■ Input data:

————

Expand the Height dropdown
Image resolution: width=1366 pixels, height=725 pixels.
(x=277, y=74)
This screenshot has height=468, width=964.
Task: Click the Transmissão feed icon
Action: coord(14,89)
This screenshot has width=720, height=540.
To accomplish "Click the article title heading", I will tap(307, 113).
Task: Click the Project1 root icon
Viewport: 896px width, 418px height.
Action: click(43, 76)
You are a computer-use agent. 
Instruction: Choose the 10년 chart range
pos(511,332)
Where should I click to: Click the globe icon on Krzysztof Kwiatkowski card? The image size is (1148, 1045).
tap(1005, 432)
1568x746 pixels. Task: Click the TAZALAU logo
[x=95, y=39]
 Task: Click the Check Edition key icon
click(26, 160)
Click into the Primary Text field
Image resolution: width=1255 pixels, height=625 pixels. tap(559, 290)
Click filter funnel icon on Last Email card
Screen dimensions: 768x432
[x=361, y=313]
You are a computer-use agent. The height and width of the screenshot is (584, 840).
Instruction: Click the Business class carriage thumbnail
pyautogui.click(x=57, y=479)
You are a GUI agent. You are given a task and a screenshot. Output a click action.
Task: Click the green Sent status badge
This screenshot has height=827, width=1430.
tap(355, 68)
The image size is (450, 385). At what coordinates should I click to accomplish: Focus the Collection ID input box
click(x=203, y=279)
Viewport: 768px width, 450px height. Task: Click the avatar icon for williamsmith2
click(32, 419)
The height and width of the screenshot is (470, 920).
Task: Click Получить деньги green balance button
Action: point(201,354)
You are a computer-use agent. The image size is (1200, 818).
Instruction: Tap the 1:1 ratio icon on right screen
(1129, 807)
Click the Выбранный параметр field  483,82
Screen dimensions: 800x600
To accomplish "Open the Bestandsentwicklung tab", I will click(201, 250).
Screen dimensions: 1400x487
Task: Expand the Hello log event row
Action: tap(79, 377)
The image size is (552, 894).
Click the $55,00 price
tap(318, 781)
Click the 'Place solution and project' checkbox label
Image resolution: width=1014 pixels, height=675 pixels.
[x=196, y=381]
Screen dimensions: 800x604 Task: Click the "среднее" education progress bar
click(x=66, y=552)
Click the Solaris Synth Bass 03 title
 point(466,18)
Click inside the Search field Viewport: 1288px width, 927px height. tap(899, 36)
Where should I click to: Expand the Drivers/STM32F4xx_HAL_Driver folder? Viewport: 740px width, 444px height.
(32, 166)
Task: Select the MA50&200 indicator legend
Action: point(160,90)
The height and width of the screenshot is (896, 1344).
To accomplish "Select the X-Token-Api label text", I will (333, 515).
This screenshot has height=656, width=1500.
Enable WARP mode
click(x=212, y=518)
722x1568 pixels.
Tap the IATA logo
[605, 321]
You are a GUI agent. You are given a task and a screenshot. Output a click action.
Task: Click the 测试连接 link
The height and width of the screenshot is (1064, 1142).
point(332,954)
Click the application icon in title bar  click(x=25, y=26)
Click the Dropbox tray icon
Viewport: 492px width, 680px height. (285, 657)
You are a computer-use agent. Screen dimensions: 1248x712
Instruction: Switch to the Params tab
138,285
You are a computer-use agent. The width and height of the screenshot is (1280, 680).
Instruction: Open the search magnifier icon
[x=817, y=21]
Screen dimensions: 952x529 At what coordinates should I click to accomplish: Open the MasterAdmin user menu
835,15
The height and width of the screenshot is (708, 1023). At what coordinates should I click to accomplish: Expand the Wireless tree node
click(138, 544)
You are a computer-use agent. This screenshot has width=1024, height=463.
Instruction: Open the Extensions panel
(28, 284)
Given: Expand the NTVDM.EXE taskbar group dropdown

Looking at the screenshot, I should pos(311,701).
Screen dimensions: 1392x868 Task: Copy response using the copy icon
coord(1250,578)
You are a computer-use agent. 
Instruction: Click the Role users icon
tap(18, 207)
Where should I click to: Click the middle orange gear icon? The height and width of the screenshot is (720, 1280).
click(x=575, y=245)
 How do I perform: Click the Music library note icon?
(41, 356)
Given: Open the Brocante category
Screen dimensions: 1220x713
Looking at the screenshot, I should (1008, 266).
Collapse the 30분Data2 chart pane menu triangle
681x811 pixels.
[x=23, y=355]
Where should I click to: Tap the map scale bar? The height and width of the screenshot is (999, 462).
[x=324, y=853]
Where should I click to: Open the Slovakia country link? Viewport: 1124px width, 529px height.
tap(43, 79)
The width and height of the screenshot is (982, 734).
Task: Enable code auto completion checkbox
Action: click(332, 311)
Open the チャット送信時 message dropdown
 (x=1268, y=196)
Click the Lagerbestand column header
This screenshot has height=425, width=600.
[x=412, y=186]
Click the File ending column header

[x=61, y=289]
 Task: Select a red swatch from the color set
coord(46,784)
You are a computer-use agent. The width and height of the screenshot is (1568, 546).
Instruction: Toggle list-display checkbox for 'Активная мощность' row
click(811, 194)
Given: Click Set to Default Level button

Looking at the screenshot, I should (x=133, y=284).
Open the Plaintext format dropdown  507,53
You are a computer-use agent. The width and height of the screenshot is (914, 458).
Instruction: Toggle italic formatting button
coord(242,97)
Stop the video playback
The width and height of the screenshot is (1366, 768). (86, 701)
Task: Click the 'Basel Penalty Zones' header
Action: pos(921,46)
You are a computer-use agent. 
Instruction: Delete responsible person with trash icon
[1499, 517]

————

Look back at the data above. Transcribe exactly the lines starting at the line that contains "Screen dimensions: 800x604" and ending at the line that contains "Given: Open the Brocante category".

Screen dimensions: 800x604 Task: Click the "среднее" education progress bar
click(x=66, y=552)
Click the Solaris Synth Bass 03 title
 point(466,18)
Click inside the Search field Viewport: 1288px width, 927px height. tap(899, 36)
Where should I click to: Expand the Drivers/STM32F4xx_HAL_Driver folder? Viewport: 740px width, 444px height.
(32, 166)
Task: Select the MA50&200 indicator legend
Action: point(160,90)
The height and width of the screenshot is (896, 1344).
To accomplish "Select the X-Token-Api label text", I will (333, 515).
This screenshot has height=656, width=1500.
Enable WARP mode
click(x=212, y=518)
722x1568 pixels.
Tap the IATA logo
[605, 321]
You are a GUI agent. You are given a task and a screenshot. Output a click action.
Task: Click the 测试连接 link
The height and width of the screenshot is (1064, 1142).
point(332,954)
Click the application icon in title bar  click(x=25, y=26)
Click the Dropbox tray icon
Viewport: 492px width, 680px height. (285, 657)
You are a computer-use agent. Screen dimensions: 1248x712
Instruction: Switch to the Params tab
138,285
You are a computer-use agent. The width and height of the screenshot is (1280, 680).
Instruction: Open the search magnifier icon
[x=817, y=21]
Screen dimensions: 952x529 At what coordinates should I click to accomplish: Open the MasterAdmin user menu
835,15
The height and width of the screenshot is (708, 1023). At what coordinates should I click to accomplish: Expand the Wireless tree node
click(138, 544)
You are a computer-use agent. This screenshot has width=1024, height=463.
Instruction: Open the Extensions panel
(28, 284)
Given: Expand the NTVDM.EXE taskbar group dropdown

Looking at the screenshot, I should pos(311,701).
Screen dimensions: 1392x868 Task: Copy response using the copy icon
coord(1250,578)
You are a computer-use agent. 
Instruction: Click the Role users icon
tap(18, 207)
Where should I click to: Click the middle orange gear icon? The height and width of the screenshot is (720, 1280).
click(x=575, y=245)
 How do I perform: Click the Music library note icon?
(41, 356)
Given: Open the Brocante category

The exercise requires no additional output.